Thursday, February 2, 2012

How I dumped profile pics of first 10000 Facebook users within few hrs.


This Post is Originally posted by Debasish Mandal on his website www.debasish.in
A clip form the movie "The Social Network"


Hi all,In this article I am going to tell you guys how I have downloaded profile / Cover picture of first ten thousand Facebook user within few hours using a python script of near about 100 lines. Here I have used Facebook graph api and An html comment present in profile page of Facebook(You will get to know more about this later on).

So what is Facebook graph api?

Using Facebook graph api you can retrieve  few profile information of a Facebook user, like profile id ,First Name Last Name,Facebook username ,user’s gender and locale.
To get this information only thing you have to do is access following url.

http://graph.facebook.com/?id=<target profile id>

Just replace the id parameter with your own. One important thing is, the api returns false if the id is not valid. For example if you try to access id=1 the api will return false because that is not a valid facebook id. But if you change the parameter to 4 you can see the api will return above mentioned information of Mark Zuckerberg. Using this graph api I am going to check if the target profile ID is valid or not. You might think why I have used this api. This is true that same thing can be done by accessing http://www.facebook.com/1,2,3 bluh bluh … like this. My answer is ..Light weight of this api. So you don’t have to craft each and every http headers to check for valid profile id.

Another feature of graph is getting like and share counts of any link .Graph api returns the count of how many times a link is shared or liked on Facebook through JSON. You can do it in this way


http://graph.facebook.com/?id=http://www.google.com/

Another thing you can do with Facebook graph api is Block Detection.
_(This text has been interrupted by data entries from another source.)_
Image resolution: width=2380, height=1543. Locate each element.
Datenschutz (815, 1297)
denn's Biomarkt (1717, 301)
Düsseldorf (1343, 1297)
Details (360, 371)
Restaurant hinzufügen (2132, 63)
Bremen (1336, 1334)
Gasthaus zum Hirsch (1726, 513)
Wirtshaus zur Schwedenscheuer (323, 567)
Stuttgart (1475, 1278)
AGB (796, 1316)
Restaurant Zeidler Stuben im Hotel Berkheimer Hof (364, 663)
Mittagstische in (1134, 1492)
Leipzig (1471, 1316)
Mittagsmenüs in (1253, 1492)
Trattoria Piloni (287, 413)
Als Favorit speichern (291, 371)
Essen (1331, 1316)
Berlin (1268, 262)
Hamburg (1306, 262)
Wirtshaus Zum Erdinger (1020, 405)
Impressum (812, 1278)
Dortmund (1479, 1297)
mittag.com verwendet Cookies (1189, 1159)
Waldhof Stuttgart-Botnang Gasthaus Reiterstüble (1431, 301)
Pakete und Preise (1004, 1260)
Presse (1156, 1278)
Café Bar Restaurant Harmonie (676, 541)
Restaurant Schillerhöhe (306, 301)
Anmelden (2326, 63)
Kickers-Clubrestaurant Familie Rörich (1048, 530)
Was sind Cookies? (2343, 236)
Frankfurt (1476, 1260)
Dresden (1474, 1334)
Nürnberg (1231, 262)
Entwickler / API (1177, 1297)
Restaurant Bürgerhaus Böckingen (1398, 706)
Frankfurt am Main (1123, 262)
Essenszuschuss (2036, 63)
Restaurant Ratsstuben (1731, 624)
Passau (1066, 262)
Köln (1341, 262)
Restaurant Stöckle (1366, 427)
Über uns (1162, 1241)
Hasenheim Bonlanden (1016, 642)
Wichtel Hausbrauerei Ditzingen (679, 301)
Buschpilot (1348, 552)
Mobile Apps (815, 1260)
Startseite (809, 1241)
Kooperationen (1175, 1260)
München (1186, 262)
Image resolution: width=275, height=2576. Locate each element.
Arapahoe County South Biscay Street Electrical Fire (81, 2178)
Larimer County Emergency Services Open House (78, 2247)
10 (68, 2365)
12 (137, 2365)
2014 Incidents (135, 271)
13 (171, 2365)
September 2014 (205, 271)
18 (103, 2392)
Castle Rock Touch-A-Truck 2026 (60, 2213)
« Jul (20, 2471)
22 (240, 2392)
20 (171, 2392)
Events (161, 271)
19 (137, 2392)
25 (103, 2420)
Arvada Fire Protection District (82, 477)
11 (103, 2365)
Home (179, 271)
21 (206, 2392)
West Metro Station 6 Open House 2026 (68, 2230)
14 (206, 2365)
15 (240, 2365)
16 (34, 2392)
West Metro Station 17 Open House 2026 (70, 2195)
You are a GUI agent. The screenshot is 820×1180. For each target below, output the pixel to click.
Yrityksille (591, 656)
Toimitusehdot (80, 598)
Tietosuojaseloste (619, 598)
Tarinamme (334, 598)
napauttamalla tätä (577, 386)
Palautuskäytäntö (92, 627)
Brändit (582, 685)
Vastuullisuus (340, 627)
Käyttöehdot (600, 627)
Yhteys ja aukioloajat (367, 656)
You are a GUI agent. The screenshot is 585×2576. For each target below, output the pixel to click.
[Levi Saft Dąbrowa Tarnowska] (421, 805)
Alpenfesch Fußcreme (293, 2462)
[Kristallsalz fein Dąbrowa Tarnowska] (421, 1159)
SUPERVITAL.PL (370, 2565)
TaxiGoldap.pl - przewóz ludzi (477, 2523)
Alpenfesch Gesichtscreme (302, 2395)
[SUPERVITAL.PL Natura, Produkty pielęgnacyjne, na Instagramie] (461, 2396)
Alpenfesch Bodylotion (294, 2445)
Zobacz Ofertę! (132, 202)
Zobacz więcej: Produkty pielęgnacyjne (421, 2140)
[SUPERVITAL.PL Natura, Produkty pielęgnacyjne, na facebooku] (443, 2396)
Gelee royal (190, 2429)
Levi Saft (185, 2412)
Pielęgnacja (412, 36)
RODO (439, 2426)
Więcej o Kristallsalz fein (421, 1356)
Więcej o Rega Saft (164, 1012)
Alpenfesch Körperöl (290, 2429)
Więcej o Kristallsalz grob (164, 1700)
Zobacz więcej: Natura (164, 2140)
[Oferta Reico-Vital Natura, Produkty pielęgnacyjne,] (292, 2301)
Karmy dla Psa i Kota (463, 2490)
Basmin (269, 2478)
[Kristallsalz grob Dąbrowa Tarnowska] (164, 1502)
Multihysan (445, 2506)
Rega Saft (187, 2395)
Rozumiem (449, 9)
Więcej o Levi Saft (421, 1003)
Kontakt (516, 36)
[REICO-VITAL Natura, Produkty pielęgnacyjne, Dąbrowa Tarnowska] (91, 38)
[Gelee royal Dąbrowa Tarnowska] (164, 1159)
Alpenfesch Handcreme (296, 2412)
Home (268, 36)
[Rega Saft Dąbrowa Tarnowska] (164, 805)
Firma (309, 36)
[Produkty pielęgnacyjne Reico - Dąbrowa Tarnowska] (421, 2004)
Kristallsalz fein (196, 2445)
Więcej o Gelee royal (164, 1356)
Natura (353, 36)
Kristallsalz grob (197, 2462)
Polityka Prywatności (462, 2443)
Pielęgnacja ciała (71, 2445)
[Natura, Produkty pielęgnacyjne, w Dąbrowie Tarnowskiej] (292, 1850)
If a user tries to access any invalid profile (For example http://www.facebook.com/profile.php?id=random_number)the application takes the user to a page like “The page you requested was not found.”If any user is blocked by someone then also the application does the same. Using graph api one user can easily understand if you are blocked by someone or not.

An interesting html comment:

If you look at the source of any profile page of a fb user when you are logged in, then you can find that Facebook returns the actual image location of profile/cover pictures through an html comment.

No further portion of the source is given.